Stored data entries:
§ §

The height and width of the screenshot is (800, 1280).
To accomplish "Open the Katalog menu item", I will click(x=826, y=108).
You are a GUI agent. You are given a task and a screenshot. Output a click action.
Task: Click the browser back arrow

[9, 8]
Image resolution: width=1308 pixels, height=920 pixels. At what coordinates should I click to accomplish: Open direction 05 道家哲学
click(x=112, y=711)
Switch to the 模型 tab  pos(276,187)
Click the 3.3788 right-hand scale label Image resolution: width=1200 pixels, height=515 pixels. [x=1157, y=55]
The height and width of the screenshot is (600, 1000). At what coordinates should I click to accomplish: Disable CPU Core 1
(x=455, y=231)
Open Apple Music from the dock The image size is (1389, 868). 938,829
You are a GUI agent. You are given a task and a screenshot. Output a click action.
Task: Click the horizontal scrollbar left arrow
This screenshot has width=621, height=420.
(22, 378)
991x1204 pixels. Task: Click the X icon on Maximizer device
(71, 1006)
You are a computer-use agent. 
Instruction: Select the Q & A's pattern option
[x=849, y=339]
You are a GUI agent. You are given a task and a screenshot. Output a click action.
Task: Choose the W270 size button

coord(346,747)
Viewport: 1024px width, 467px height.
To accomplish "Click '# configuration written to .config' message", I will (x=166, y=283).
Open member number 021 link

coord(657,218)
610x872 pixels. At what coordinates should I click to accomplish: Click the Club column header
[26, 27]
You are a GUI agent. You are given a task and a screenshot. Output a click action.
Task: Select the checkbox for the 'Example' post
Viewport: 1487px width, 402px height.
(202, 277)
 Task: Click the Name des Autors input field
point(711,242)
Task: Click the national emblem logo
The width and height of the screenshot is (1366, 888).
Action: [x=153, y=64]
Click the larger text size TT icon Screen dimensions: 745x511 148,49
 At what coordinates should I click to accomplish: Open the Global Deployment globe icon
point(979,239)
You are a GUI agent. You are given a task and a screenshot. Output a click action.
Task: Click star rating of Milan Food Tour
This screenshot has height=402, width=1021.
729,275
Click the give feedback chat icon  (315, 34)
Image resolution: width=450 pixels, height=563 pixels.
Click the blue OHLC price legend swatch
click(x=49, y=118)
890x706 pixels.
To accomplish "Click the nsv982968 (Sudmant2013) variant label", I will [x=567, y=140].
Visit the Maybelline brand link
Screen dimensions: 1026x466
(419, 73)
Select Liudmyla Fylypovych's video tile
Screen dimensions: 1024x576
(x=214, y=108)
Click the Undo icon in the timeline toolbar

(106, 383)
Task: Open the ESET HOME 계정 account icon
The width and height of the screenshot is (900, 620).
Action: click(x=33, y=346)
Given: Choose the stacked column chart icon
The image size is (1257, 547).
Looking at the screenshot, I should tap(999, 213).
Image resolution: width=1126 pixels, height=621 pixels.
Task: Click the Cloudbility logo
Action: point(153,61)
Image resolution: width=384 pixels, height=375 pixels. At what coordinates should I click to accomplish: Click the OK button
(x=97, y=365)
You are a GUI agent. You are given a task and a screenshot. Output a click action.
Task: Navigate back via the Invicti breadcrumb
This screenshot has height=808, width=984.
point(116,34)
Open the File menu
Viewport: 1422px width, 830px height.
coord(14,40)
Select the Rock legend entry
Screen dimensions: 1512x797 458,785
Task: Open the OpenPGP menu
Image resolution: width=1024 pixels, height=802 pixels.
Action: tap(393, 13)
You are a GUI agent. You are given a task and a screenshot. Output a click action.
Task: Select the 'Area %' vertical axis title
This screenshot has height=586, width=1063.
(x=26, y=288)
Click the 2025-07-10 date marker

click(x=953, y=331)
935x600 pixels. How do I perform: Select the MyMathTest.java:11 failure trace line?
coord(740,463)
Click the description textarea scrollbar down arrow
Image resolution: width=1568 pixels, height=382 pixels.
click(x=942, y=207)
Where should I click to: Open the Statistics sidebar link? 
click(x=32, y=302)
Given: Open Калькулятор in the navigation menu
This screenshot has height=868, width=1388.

§ §

# Task directions:
Using the data above, work out how many lines include the word "scrollbar" and give only that number.

# Output of the exercise:
2